Problem statement:
Reproduce every line of the listing below word for word, without changing anything.

_ _ _ _ _ _ _

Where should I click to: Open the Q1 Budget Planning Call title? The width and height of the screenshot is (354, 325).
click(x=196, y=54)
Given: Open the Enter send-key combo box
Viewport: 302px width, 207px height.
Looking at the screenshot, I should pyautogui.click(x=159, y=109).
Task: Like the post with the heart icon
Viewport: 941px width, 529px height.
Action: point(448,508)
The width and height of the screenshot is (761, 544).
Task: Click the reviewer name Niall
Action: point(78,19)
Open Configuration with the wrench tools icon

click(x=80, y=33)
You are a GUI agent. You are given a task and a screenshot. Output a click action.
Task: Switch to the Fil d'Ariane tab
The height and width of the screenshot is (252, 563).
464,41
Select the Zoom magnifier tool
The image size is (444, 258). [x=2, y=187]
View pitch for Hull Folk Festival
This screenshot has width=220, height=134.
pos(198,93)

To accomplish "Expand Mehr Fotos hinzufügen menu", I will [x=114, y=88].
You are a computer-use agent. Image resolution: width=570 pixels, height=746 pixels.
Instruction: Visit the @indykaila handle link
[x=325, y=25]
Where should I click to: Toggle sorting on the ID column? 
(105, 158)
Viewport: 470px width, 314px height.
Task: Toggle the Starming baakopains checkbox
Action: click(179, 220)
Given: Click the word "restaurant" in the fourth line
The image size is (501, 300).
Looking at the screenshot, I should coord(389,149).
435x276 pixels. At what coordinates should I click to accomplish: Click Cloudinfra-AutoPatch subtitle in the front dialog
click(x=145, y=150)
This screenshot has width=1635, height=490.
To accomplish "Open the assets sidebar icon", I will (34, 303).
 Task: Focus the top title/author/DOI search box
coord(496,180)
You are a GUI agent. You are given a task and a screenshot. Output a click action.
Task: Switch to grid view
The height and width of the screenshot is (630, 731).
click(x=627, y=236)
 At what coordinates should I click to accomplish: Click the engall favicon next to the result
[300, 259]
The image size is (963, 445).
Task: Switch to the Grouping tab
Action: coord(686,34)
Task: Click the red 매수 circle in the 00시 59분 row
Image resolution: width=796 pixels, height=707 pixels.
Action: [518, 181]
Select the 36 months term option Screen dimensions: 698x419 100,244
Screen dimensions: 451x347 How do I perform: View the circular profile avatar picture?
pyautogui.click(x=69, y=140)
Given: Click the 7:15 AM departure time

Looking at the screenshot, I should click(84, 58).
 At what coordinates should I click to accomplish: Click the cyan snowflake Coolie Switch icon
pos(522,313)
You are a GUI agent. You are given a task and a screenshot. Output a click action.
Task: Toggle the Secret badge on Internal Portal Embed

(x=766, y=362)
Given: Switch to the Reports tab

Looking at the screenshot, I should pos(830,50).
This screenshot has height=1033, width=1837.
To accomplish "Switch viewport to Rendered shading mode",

_ _ _ _ _ _ _

Output below:
Where should I click to: Open the Q1 Budget Planning Call title? The width and height of the screenshot is (354, 325).
click(x=196, y=54)
Given: Open the Enter send-key combo box
Viewport: 302px width, 207px height.
Looking at the screenshot, I should pyautogui.click(x=159, y=109).
Task: Like the post with the heart icon
Viewport: 941px width, 529px height.
Action: point(448,508)
The width and height of the screenshot is (761, 544).
Task: Click the reviewer name Niall
Action: point(78,19)
Open Configuration with the wrench tools icon

click(x=80, y=33)
You are a GUI agent. You are given a task and a screenshot. Output a click action.
Task: Switch to the Fil d'Ariane tab
The height and width of the screenshot is (252, 563).
464,41
Select the Zoom magnifier tool
The image size is (444, 258). [x=2, y=187]
View pitch for Hull Folk Festival
This screenshot has width=220, height=134.
pos(198,93)

To accomplish "Expand Mehr Fotos hinzufügen menu", I will [x=114, y=88].
You are a computer-use agent. Image resolution: width=570 pixels, height=746 pixels.
Instruction: Visit the @indykaila handle link
[x=325, y=25]
Where should I click to: Toggle sorting on the ID column? 
(105, 158)
Viewport: 470px width, 314px height.
Task: Toggle the Starming baakopains checkbox
Action: click(179, 220)
Given: Click the word "restaurant" in the fourth line
The image size is (501, 300).
Looking at the screenshot, I should coord(389,149).
435x276 pixels. At what coordinates should I click to accomplish: Click Cloudinfra-AutoPatch subtitle in the front dialog
click(x=145, y=150)
This screenshot has width=1635, height=490.
To accomplish "Open the assets sidebar icon", I will (34, 303).
 Task: Focus the top title/author/DOI search box
coord(496,180)
You are a GUI agent. You are given a task and a screenshot. Output a click action.
Task: Switch to grid view
The height and width of the screenshot is (630, 731).
click(x=627, y=236)
 At what coordinates should I click to accomplish: Click the engall favicon next to the result
[300, 259]
The image size is (963, 445).
Task: Switch to the Grouping tab
Action: coord(686,34)
Task: Click the red 매수 circle in the 00시 59분 row
Image resolution: width=796 pixels, height=707 pixels.
Action: [518, 181]
Select the 36 months term option Screen dimensions: 698x419 100,244
Screen dimensions: 451x347 How do I perform: View the circular profile avatar picture?
pyautogui.click(x=69, y=140)
Given: Click the 7:15 AM departure time

Looking at the screenshot, I should click(84, 58).
 At what coordinates should I click to accomplish: Click the cyan snowflake Coolie Switch icon
pos(522,313)
You are a GUI agent. You are given a task and a screenshot. Output a click action.
Task: Toggle the Secret badge on Internal Portal Embed

(x=766, y=362)
Given: Switch to the Reports tab

Looking at the screenshot, I should pos(830,50).
This screenshot has height=1033, width=1837.
To accomplish "Switch viewport to Rendered shading mode",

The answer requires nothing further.